For each object root, it writes scene metadata attributes compatible with OPS:

  • sceneID

  • plantID

  • functional_group

  • pos

  • scale

  • rotation

  • inclinationAzimut

  • inclinationAngle

  • optionally filePath

And by default it also:

  • computes the same placement transform used by read_ops

  • applies it to all geometry nodes in the object subtree

  • stores that transform as scene_transformation

  • relabels node ids when attaching the object to a scene so independent trees do not collide

That last point matters when you manually assemble a scene from several roots: two separate plants often both start at node id 1.

Reusing the same object more than once

If you want several copies of the same imported or generated object, duplicate the object root before placing it:

julia
base_plant = read_opf("myplant.opf"; mtg_type=NodeMTG)

copy_1 = deepcopy(base_plant)
copy_2 = deepcopy(base_plant)

place_in_scene!(copy_1; scene=scene, plant_id=1, pos=(0.0, 0.0, 0.0))
place_in_scene!(copy_2; scene=scene, plant_id=2, pos=(2.0, 0.0, 0.0))

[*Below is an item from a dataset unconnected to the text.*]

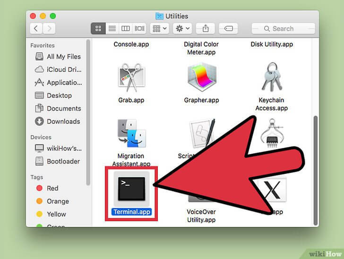Open the Arrange items dropdown
The image size is (344, 259).
tap(159, 28)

Do not attach the exact same node object twice.

Export to OPS

Once the scene is assembled, export it with:

julia
write_ops("mixed_scene.ops", scene)

This will:

  • write the OPS scene table

  • emit one object file per child of the scene root

  • undo each child's scene_transformation before writing the object file

  • preserve the final placed geometry when you read the OPS back with read_ops

Imported files other than OPF

The same pattern works for imported .gwa objects too:

julia
obj = read_gwa("object.gwa"; mtg_type=NodeMTG)
place_in_scene!(obj; scene=scene, plant_id=3, pos=(6.0, 1.0, 0.0))

When not to use place_in_scene!

If you only want a single standalone plant/object, keep it as an object-local MTG and write it directly with write_opf or write_gwa.

Use place_in_scene! only when the object is meant to live inside a scene.